The not-for-profit Linaro project is meant to optimize critical Linux components for system-on-a-chip architectures, which include TI's OMAP processors and a long line of Samsung chips. Linaro expects other firms to join the effort over time, and so do I. When ARM-based designs like OMAP get special attention from a consortium of industry leaders, it only makes sense for Qualcomm (Nasdaq: QCOM ) and Marvell Technology Group (Nasdaq: MRVL ) to ensure the same backing for their SnapDragon and Armada chips.
The work done by Linaro will be passed on to the larger body of Linux development, and eventually filter down into Google (Nasdaq: GOOG ) Android, the MeeGo framework backed by Intel (Nasdaq: INTC ) , and every other Linux-based system. In Intel's case, the ARM-based optimization work could marginalize the company's own Atom chips, but MeeGo does explicitly support ARM chips, too. Oh well.
All of these environments will end up faster, more stable, and less bug-ridden thanks to this project, so it's a good thing for the whole industry. Well, except for the mobile innovators who don't use Linux, of course. Yeah, there are a few non-Linux smartphones out there today.

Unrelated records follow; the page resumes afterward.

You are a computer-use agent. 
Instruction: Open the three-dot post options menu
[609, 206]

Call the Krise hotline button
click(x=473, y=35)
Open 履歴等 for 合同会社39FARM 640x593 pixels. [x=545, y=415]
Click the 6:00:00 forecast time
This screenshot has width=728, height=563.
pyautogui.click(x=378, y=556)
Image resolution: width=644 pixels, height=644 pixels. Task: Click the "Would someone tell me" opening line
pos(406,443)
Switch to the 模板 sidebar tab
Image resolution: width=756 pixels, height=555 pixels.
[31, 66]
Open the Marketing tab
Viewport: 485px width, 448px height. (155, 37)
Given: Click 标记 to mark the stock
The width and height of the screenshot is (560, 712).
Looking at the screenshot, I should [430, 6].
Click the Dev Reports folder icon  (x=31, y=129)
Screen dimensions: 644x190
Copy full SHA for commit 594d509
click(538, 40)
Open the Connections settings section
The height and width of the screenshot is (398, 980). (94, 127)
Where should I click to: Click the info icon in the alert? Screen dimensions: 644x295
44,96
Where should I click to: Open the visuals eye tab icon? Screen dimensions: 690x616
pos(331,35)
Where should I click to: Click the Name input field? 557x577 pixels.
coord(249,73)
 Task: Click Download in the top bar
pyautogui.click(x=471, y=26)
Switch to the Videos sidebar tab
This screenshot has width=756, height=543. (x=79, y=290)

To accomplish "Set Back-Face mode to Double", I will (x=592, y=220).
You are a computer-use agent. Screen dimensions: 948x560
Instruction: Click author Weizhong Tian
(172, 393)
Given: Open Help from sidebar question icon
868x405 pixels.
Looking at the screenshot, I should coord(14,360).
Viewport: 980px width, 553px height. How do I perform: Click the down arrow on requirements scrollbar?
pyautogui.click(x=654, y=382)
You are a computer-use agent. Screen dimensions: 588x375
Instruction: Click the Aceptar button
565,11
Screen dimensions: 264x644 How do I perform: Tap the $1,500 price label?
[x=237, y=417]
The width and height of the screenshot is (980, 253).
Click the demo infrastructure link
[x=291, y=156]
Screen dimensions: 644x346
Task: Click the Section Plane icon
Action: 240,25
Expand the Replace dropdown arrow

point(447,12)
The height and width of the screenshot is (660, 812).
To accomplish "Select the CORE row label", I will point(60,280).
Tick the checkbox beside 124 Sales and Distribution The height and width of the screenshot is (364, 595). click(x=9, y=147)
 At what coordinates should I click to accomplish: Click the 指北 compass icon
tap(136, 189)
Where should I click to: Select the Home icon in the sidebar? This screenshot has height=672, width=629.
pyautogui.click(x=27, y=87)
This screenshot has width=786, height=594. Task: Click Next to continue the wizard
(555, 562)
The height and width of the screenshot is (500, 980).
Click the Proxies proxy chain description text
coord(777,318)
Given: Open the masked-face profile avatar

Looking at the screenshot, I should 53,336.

Even there, improving the Linux-based competition from one end to the other should push the remainder of the industry to greater efforts, lest they should get tagged as Luddites or bug-peddlers. When you extend these mobile systems to new markets like in-car entertainment systems, TV-centric products, and tablet computers, you can see that we're talking about a huge industry, here. Innovation races on apace, securing rivers of future profits across the handset, chip-design, and software sectors alike.